Cuando Magrinyà señala que «en España, los traductores se quejan a menudo, con razón, de que su trabajo no se valora lo suficiente» o no se discute en las reseñas, indica que no hay una correlación necesaria entre el número de traducciones publicadas y la conciencia pública de la importancia de la traducción para la vida cultural. En República de Papel hice una observación similar: «China, por ejemplo, publica mucha, mucha más literatura traducida que los Estados Unidos, sin que haya un debate significativamente más inteligente sobre la traducción que defina las reseñas o las conversaciones sobre obras literarias internacionales allí». Sin embargo, no veo cómo nosotros, en el mundo angloparlante, podemos aumentar y mejorar las traducciones -tanto en términos de demanda como de oferta- sin promover una conversación fuerte y amplia sobre la traducción y su significado. Se publican más traducciones en español y chino porque estas culturas no pueden permitirse la miopía que conlleva el dominio global (seguro que tienen otras miopías con las que lidiar). Espero que el español, el chino y otros idiomas necesiten estas conversaciones para llamar la atención sobre el trabajo transcultural que ya se está realizando. En inglés, necesitamos una conversación pública para corregir la miopía y animar tanto a los lectores como a los editores a comprometerse más con la literatura traducida.
Entonces, ¿qué estamos haciendo para animar a los traductores a traducir y a los editores a publicar esas traducciones? Eliot Weinberger dice de la traducción: «Una ocupación anónima, y sin embargo la gente ha muerto por ella». No creo que necesitemos más mártires, como William Tyndale, condenado por herejía y ejecutado por estrangulamiento y quemado en la hoguera en 1536 por traducir la Biblia al inglés (la versión King James, publicada un siglo después de su muerte, plagió su traducción), o Hitoshi Igarashi, apuñalado hasta la muerte en 1991 por su traducción al japonés de la novela de Salman Rushdie Los versos satánicos. No creo que necesitemos el anonimato.

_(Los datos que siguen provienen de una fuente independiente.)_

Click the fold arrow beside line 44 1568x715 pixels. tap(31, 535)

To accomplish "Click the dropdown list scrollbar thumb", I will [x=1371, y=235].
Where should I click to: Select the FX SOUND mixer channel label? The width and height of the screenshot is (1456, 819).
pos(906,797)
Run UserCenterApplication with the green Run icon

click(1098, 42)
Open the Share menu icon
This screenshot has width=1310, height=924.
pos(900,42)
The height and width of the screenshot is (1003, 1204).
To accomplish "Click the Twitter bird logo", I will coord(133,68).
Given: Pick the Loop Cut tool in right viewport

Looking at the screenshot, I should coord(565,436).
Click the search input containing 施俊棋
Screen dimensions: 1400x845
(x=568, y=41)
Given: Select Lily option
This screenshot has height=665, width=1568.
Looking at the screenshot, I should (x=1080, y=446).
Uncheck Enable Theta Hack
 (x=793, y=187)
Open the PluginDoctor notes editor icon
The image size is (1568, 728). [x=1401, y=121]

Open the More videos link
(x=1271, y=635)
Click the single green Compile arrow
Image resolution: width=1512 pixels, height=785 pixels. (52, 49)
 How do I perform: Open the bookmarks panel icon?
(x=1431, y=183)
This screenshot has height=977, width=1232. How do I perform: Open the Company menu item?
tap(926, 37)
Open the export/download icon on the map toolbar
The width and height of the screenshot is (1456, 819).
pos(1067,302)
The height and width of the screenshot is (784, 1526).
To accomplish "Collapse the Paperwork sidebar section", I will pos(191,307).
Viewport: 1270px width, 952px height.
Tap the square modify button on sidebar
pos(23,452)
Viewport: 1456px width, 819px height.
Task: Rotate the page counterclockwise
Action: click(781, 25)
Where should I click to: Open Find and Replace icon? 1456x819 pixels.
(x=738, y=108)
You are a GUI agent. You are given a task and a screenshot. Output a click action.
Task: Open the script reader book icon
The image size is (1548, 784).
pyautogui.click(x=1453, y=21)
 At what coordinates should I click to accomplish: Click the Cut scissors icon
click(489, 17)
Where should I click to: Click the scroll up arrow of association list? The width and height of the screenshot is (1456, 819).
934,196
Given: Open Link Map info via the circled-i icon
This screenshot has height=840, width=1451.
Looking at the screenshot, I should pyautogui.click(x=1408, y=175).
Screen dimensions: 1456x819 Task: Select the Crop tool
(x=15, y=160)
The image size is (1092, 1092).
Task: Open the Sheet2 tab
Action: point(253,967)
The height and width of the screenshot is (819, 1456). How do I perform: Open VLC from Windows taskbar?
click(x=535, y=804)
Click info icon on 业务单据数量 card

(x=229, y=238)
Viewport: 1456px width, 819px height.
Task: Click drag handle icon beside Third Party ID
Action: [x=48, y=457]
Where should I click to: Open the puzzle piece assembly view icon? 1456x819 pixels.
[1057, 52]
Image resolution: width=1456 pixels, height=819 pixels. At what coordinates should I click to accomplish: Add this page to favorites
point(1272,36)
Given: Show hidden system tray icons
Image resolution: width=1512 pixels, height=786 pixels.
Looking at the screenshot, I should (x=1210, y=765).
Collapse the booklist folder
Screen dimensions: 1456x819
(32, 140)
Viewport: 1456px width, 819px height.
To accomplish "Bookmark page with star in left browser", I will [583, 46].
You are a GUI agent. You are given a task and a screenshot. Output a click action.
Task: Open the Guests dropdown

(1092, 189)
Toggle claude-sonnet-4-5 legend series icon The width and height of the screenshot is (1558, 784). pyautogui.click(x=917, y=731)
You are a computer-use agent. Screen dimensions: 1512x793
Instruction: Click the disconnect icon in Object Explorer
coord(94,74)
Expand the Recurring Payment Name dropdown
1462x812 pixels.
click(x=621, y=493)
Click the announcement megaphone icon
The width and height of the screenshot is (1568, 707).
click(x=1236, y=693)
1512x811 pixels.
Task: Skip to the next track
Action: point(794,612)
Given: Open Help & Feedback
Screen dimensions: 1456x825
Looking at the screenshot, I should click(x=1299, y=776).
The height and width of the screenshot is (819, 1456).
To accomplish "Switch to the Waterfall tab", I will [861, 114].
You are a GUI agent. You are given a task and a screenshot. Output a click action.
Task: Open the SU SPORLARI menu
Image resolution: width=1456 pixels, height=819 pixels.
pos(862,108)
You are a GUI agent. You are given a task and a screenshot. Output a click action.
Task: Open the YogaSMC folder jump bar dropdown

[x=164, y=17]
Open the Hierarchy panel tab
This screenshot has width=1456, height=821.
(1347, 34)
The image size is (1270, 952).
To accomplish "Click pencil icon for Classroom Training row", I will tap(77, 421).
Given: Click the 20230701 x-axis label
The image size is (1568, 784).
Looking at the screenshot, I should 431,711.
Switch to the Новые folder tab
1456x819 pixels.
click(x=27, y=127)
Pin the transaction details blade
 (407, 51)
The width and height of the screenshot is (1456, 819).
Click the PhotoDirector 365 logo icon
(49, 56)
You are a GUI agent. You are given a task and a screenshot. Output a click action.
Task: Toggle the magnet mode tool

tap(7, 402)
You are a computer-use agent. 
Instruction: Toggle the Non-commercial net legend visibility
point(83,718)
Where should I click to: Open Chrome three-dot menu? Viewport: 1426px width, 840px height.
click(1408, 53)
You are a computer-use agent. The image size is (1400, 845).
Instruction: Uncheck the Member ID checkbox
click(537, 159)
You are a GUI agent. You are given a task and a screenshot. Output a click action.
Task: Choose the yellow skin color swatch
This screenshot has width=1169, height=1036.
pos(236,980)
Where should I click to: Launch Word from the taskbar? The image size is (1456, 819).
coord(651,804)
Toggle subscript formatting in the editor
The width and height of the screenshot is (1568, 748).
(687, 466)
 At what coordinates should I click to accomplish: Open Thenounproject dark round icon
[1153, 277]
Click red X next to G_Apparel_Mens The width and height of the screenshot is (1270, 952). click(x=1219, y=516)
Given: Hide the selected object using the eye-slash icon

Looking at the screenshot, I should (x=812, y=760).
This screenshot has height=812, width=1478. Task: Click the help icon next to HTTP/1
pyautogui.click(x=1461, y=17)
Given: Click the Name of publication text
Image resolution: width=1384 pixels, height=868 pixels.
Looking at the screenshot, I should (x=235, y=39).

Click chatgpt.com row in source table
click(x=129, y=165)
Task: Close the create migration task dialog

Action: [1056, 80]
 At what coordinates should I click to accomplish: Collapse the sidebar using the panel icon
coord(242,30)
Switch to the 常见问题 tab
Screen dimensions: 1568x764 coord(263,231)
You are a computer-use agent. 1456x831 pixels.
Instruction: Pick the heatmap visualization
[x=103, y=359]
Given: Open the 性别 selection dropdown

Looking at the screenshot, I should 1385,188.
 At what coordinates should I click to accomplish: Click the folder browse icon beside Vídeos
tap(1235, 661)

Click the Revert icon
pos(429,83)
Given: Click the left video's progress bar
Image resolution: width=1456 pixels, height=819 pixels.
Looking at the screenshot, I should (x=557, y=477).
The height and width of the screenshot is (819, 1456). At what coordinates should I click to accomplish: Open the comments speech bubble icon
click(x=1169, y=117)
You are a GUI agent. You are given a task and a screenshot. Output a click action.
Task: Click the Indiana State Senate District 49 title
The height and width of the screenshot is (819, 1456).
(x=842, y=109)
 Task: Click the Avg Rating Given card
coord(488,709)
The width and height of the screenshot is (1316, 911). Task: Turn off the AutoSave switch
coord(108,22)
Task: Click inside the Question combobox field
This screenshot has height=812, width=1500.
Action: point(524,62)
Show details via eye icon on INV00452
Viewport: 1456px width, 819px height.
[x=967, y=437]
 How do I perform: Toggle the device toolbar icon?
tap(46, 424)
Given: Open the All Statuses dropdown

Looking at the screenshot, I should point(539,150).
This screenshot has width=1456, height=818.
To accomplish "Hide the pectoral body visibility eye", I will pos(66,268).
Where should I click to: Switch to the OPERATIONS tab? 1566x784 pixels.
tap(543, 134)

Así que si eres escritor y conoces un idioma distinto al inglés moderno, traduce. Si has leído un libro traducido y tienes una opinión sobre él, independientemente de que conozcas el idioma en el que fue escrito por primera vez, escribe una reseña en la que nombres al traductor y hables de la traducción. Podemos exigir más. Podemos exigir más. Podemos hacer más. Podemos hacerlo mejor.